Note-se que o recorrente impugna a matéria de facto apenas com base na prova documental e na repartição do ónus da prova. Não se refere à prova testemunhal, nem às declarações de parte. Será com base neste espartilho imposto pelo recorrente que este tribunal de recurso apreciará a questão.
Assim:
Alegou o Autor, ora recorrente, na sua petição inicial, ter procedido à venda de um imóvel cuja raiz lhe pertencia e que mandatou o réu para que este lhe continuasse a tratar das demais burocracias inerentes à venda, tendo-se o Réu comprometido a depositar o valor correspondente à venda no montante de cerca de €48.500.00 na conta do autor na entidade Bancária Banco 1... conta n.º ...como IBAN nº ... e remetendo-lhe logo de seguida e por correio todos os documentos referentes à escritura, ao depósito e outros mais inerentes ao acto.

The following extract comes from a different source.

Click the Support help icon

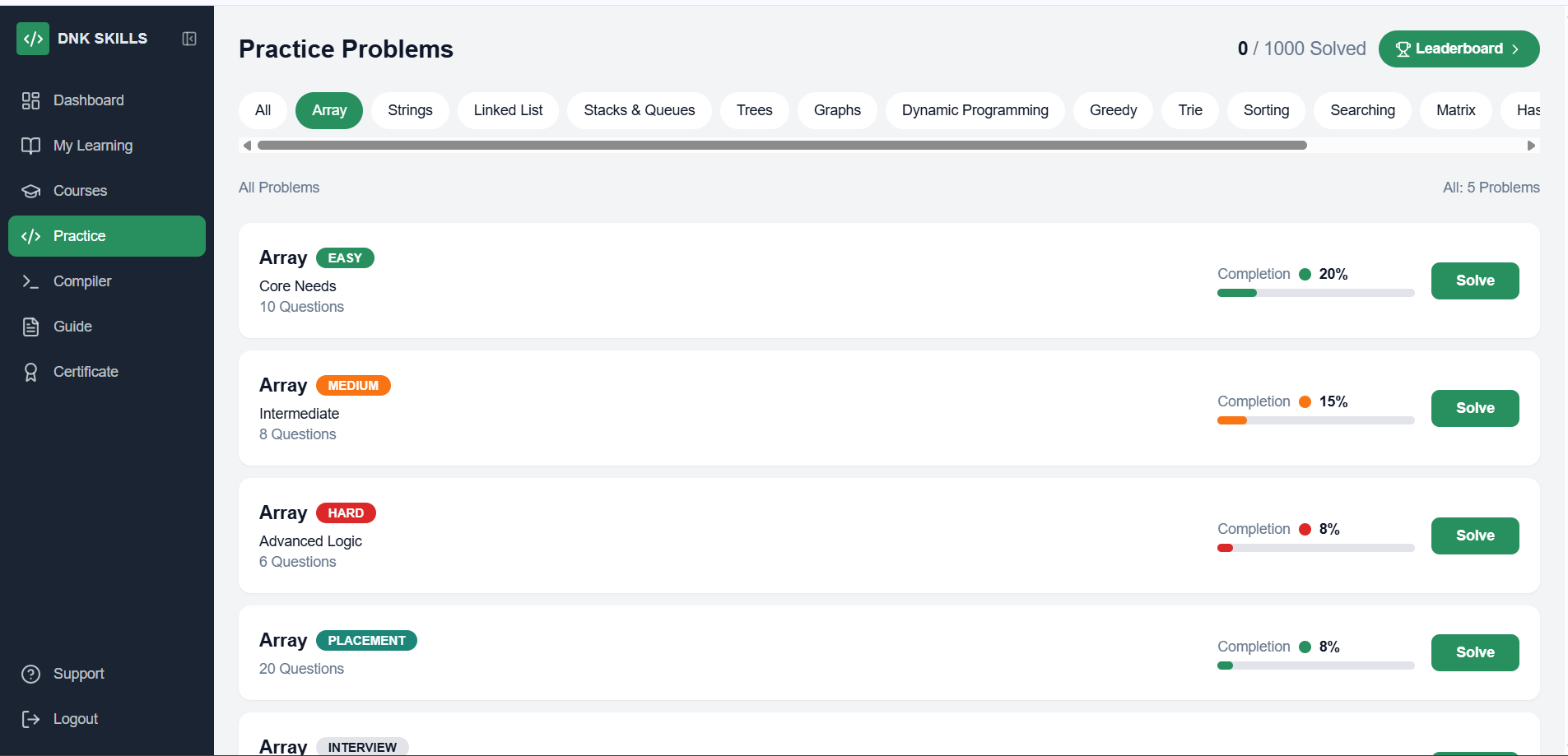pyautogui.click(x=30, y=674)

O Recorrente entende que já cumpriu o ónus da prova inicial que sobre ele recaía ao demonstrar que existiu a venda e que o dinheiro não foi recebido.
O artigo 342º do Código Civil que estabelece que “1. Àquele que invocar um direito cabe fazer a prova dos factos constitutivos do direito alegado. 2. A prova dos factos impeditivos, modificativos ou extintivos do direito invocado compete àquele contra quem a invocação é feita. 3. Em caso de dúvida, os factos devem ser considerados como constitutivos do direito”;
Da escritura de compra e venda de 18.07.2016 junta aos autos com a petição inicial resulta que o aqui Autor/recorrente procedeu à venda do prédio aí melhor identificado, tendo declarado já ter recebido o preço.

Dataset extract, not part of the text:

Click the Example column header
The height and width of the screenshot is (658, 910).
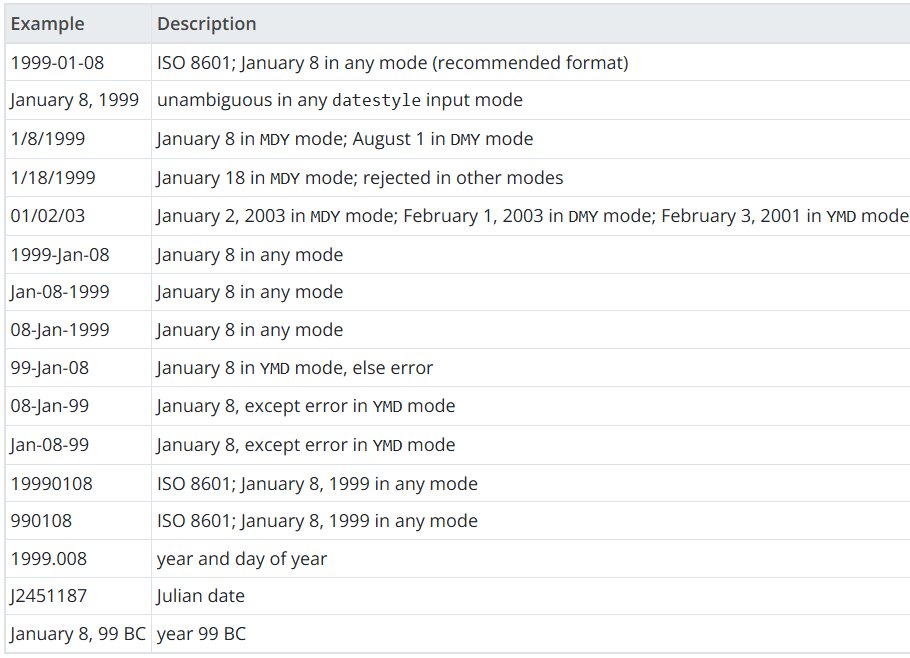[48, 24]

A escritura supra referida, nos termos do disposto nos artigos 363º/1, 369º e 371º/1, do Código Civil, constitui um documento autêntico e, como tal, faz prova plena dos factos que sejam atestados pela entidade documentadora.
É entendimento uniforme que a força probatória material dos documentos autênticos se restringe aos factos praticados ou percecionados pela autoridade que emana os mesmos e não abrange a veracidade nem a validade das declarações emitidas pelas partes perante essa mesma autoridade. (cf. neste sentido o acórdão da RC, de 09.01.2018, proc. 8470/15.6T8CBR.C1, in www.dgsi.pt e Pires de Lima e Antunes Varela, in “Código Civil Anotado”, 4ª Ed., pg. 326/327, “o valor probatório pleno do documento autêntico não respeita a tudo o que se diz ou contém no documento, mas somente aos factos que se referem como praticados pela autoridade (…) não fica provado que seja verdadeira a afirmação do outorgante, ou que esta não tenha sido viciada por erro, dolo ou coacção, ou que o acto não seja simulado”.
Como se refere no acórdão da RG, de 01.10.2013, proc. 894/11.4TBVCT.G1, in www.dgsi.pt, “A prova plena emergente das escrituras públicas resulta da fé pública que a lei atribui aos documentos autênticos, com base nas garantias de verdade emergentes da sua proveniência, o oficial público nomeado e fiscalizado no exercício das suas funções, também ele sujeito a requisitos e exigências fixados na lei. Mas a prova plena cinge-se aos factos praticados pelo documentador e os por ele atestados, dela estando arredada a veracidade desses factos, a sua validade e a sua eficácia jurídica, já que tais qualidades não estão ao alcance da perceção do notário ou oficial público. O documento prova, então, plenamente, que as partes fizeram ao documentador as declarações nele inscritas e que perante ele praticaram determinados atos de que ele se certificou ou podia certificar-se.”.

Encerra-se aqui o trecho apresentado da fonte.